Shot at a time in which prospects were not as dire as they appear today after the latest policy shifts in the United States, the documentary finds hope in innovative sustainable approaches to agriculture, energy production, finance, democracy and education. A common underlying element of all the surveyed solutions is their reliance on social, local and decentralized mechanisms. Including the inevitable interview with Vandana Shiva and an expected visit to a Finnish elementary school, the film uncovers a heartening set of initiatives, such as permaculture and the adoption of local currencies alongside conventional government-backed money.

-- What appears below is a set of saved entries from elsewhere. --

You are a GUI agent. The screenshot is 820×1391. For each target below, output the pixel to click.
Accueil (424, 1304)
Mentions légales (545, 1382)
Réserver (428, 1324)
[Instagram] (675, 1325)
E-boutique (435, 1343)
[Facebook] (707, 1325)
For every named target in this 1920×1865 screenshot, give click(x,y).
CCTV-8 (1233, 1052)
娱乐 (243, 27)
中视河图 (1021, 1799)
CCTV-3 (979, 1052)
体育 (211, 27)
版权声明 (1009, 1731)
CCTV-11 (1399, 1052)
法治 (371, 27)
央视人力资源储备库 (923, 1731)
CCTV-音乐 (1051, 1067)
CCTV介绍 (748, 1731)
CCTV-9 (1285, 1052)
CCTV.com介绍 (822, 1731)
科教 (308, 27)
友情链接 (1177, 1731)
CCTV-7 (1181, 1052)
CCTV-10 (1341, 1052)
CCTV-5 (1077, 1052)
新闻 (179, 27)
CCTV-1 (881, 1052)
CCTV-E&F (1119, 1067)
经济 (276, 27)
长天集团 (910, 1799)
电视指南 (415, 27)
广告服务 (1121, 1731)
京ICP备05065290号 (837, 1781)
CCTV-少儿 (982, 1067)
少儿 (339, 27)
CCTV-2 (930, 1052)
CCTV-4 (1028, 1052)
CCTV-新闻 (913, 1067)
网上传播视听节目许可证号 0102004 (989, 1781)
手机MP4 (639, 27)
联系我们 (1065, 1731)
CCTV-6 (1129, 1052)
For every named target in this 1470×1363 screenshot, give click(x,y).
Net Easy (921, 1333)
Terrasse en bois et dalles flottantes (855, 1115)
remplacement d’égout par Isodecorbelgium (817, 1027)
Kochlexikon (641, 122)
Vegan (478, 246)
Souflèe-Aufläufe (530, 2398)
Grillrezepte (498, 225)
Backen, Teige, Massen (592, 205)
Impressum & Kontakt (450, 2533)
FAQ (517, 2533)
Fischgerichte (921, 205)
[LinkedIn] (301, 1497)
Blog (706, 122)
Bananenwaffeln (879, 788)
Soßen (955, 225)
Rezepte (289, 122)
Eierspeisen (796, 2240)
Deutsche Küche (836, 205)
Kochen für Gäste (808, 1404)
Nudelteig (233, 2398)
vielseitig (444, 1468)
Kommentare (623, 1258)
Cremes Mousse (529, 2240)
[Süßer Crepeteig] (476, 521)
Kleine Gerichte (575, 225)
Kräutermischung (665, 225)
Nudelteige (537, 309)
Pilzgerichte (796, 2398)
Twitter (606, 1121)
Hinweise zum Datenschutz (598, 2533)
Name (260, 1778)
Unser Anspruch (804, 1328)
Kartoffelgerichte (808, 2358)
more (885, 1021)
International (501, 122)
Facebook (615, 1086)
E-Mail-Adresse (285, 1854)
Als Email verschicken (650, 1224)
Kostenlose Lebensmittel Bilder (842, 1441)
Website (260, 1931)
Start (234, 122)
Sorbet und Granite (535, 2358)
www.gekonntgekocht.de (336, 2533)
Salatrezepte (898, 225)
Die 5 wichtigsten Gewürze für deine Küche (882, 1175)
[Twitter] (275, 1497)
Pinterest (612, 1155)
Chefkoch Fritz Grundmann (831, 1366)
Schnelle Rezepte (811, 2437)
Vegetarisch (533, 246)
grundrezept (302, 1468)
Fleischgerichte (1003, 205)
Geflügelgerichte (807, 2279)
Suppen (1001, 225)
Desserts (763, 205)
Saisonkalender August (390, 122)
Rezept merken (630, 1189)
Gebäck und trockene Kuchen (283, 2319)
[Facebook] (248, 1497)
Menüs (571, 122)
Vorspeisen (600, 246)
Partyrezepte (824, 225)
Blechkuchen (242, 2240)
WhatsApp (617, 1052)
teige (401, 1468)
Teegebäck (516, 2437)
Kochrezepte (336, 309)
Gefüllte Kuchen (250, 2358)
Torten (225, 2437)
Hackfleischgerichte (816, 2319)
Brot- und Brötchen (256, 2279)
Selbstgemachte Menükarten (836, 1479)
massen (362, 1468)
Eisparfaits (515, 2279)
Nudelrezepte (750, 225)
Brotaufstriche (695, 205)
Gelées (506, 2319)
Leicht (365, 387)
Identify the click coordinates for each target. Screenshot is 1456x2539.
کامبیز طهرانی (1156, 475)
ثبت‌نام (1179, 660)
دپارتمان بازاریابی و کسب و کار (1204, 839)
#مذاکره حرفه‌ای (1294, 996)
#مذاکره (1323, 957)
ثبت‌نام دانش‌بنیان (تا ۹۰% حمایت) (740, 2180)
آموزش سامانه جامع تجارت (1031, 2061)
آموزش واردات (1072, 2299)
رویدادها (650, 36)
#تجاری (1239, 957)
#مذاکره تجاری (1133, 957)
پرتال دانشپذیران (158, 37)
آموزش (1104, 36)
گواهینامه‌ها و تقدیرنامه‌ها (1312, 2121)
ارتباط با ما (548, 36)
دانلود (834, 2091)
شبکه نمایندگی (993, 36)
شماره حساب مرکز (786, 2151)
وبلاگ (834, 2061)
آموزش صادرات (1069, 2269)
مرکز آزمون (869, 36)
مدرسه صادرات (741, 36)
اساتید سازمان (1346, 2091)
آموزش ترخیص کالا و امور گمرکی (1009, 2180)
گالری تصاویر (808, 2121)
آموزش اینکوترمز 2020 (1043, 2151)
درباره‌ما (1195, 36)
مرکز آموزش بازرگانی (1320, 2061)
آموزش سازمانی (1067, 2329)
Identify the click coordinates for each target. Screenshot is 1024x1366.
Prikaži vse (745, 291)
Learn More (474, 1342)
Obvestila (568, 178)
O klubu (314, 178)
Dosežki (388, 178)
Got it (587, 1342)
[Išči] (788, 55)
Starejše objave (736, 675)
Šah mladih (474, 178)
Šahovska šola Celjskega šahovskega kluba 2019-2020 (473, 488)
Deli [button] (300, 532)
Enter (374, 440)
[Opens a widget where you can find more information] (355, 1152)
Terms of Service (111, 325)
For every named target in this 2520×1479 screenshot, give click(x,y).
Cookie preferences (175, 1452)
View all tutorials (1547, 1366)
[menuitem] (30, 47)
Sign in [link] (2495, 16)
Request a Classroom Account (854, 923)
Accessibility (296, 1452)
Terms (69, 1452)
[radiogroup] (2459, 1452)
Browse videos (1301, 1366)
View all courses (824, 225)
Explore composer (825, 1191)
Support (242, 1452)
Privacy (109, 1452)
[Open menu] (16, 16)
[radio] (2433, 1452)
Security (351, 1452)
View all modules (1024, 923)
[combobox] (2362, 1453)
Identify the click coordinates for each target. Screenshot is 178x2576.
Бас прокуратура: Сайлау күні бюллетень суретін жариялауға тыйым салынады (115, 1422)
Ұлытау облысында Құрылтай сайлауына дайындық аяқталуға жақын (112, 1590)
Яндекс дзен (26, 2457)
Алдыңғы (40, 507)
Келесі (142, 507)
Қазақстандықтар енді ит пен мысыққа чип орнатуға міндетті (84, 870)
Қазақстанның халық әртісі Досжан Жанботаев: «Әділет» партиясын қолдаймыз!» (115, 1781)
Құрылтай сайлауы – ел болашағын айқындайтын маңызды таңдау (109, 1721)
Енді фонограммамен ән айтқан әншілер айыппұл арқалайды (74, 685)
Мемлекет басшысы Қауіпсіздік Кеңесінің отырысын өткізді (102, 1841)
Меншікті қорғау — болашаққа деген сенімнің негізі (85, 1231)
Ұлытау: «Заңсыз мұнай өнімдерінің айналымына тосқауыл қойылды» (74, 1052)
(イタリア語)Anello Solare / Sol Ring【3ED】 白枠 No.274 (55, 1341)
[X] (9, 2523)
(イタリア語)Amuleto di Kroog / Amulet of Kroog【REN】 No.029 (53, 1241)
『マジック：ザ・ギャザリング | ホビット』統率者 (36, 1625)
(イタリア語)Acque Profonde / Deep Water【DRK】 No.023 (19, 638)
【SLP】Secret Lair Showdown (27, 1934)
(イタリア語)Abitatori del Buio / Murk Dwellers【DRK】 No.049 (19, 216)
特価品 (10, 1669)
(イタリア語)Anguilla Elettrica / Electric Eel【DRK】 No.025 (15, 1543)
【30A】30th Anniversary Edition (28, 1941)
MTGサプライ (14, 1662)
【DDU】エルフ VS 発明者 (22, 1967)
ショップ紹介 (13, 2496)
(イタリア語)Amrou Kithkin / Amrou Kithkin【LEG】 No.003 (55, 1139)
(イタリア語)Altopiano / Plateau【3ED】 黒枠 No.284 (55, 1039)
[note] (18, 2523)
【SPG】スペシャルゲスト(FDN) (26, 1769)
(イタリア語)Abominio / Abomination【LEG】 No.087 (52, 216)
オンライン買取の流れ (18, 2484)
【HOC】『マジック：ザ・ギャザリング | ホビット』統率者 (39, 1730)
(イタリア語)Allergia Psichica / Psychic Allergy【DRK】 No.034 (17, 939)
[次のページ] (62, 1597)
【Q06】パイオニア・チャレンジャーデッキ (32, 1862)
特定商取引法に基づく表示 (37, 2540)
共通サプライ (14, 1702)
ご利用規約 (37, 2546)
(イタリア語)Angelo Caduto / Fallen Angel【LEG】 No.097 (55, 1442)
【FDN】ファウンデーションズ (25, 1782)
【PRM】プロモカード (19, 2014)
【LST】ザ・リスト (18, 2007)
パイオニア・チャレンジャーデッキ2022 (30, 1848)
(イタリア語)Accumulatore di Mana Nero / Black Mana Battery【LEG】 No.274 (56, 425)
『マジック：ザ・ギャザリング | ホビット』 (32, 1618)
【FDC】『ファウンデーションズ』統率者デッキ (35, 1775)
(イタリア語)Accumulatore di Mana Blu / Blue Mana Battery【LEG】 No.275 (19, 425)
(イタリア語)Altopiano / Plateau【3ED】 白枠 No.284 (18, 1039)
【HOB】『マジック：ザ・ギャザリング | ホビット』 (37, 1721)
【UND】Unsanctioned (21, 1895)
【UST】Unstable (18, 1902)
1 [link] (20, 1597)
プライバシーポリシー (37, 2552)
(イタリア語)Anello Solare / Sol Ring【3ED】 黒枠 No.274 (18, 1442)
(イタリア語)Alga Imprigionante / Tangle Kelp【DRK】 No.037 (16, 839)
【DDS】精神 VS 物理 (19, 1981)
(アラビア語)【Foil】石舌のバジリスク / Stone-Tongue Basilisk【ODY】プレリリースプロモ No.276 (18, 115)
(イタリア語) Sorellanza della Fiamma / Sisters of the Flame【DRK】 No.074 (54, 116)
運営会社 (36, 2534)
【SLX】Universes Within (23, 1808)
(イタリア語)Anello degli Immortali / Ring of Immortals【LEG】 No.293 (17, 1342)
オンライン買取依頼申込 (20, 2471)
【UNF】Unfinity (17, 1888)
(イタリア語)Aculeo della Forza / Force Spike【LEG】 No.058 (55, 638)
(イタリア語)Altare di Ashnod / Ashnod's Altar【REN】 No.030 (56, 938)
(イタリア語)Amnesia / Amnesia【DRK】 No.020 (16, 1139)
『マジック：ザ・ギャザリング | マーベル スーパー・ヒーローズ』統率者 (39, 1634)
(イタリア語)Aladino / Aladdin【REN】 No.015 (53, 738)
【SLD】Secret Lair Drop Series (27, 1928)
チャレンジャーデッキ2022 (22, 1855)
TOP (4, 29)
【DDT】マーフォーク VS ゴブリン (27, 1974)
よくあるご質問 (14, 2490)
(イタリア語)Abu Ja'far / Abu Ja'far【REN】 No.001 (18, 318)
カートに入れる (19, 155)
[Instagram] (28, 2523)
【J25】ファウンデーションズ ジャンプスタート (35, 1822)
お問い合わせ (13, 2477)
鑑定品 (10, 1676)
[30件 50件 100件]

Conspicuously missing from any of the solutions discussed in the movie are information and communication technologies (excluding the fleeting appearance of a smartphone used to pay in a local currency). This may not come as a surprise given the measurable decrease in “closeness, connection, and conversation quality” among people in local communities that has resulted from the widespread adoption of mobile phones. A city of the future ruled by smart devices seems indeed destined to be a lonely place, incompatible with the development of meaningful social programs. If we also factor in the energy footprint of producing digital devices and running telecom networks, the case for considering communication technology as a contributor to climate change appears to be well motivated.
Nonetheless, communication technology has a potentially important role to play in combating global warming. Smart phones are already used for emergency preparedness and coordination to respond to the effects of a changing climate. And, as discussed in a recent report of the Brookings Institution, the upcoming fifth generation of wireless networks may prove to be a significant asset in key areas such as water management, air quality control, energy production, transportation, and building design.
Take water management. It has been reported that two thirds of the world’s population may face water shortages by 2025. Thanks to Internet-of-Things (IoT)-enabled sensor and actuator networks, the efficiency in the use of this scarce natural resource may be improved via monitoring (e.g., of the concentration of dangerous chemicals), leakage detection, measuring home usage, adaptive irrigation tailored to measured moisture levels, and smart chillers for industries.
Leveraging the benefits of connectedness for a more efficient use of natural resources while at the same time building more resilient and sustainable communities may prove a delicate balancing act, but one that could prove critical for the future of our planet.